Prometheus监控安装(持续更新)

Prometheus, a Cloud Native Computing Foundation project, is a systems and service monitoring system. It collects metrics from configured targets at given intervals, evaluates rule expressions, displays the results, and can trigger alerts when specified conditions are observed.
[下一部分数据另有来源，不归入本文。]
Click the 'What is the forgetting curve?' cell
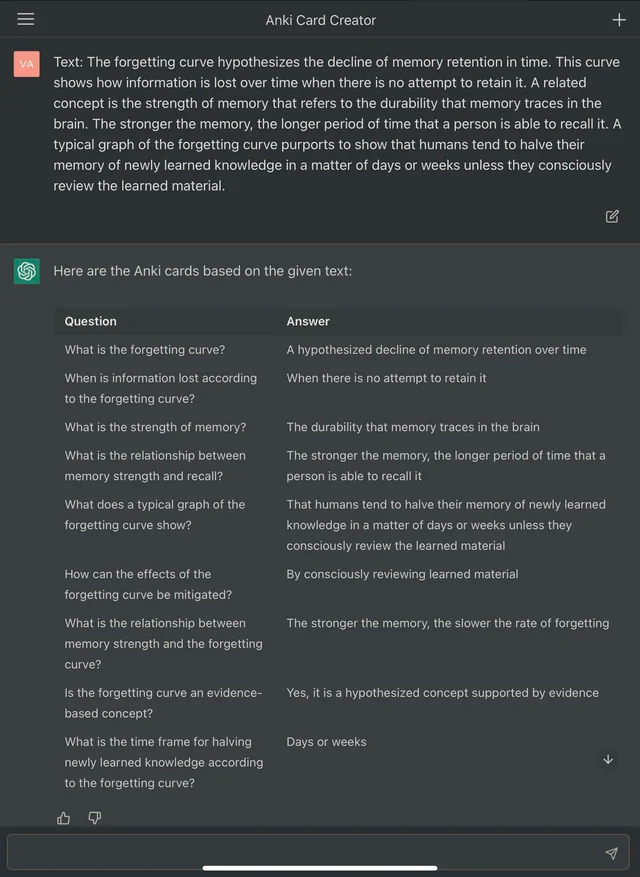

The features that distinguish Prometheus from other metrics and monitoring systems are:

  • A multi-dimensional data model (time series defined by metric name and set of key/value dimensions)
  • PromQL, a powerful and flexible query language to leverage this dimensionality
  • No dependency on distributed storage; single server nodes are autonomous
  • An HTTP pull model for time series collection
  • Pushing time series is supported via an intermediary gateway for batch jobs
  • Targets are discovered via service discovery or static configuration
  • Multiple modes of graphing and dashboarding support
  • Support for hierarchical and horizontal federation

bash

wget https://github.com/prometheus/prometheus/releases/download/v2.14.0/prometheus-2.14.0.linux-amd64.tar.gz

tar zxf prometheus-2.14.0.linux-amd64.tar.gz
mv prometheus-2.14.0.linux-amd64 /usr/local/prometheus

bash

groupadd --system prometheus
useradd --system -g prometheus -s /sbin/nologin -c "Prometheus Monitoring System" prometheus

bash

chown -R prometheus:prometheus /usr/local/prometheus

bash

mkdir /data/prometheus
chown -R prometheus:prometheus /data/prometheus

bash

cat > /usr/lib/systemd/system/prometheus.service <<EOF
[Unit]
Description=Prometheus
After=network.target
[Service]
Type=simple
User=prometheus
ExecStart=/usr/local/prometheus/prometheus \
--config.file=/usr/local/prometheus/prometheus.yml \
--storage.tsdb.path=/data/prometheus \
--storage.tsdb.retention=30d \
--storage.tsdb.retention.size=512M \
--web.enable-admin-api \
--web.enable-lifecycle \
--web.external-url=http://monitor.example.com
Restart=on-failure
[Install]
WantedBy=multi-user.target
EOF

Type设置为notify时,服务会不断重启

--storage.tsdb.path是可选项,默认数据目录在运行目录的./dada目录中

--storage.tsdb.retention设置了保留多长时间的数据

--storage.tsdb.retention.size存储块可以使用的最大字节数(请注意,这不包括WAL大小,这可能很大)。 最早的数据将被删除。 默认为0或禁用。 此标志是实验性的,可以在将来的版本中进行更改。 支持的单位:KB,MB,GB,PB。 例如:“512MB”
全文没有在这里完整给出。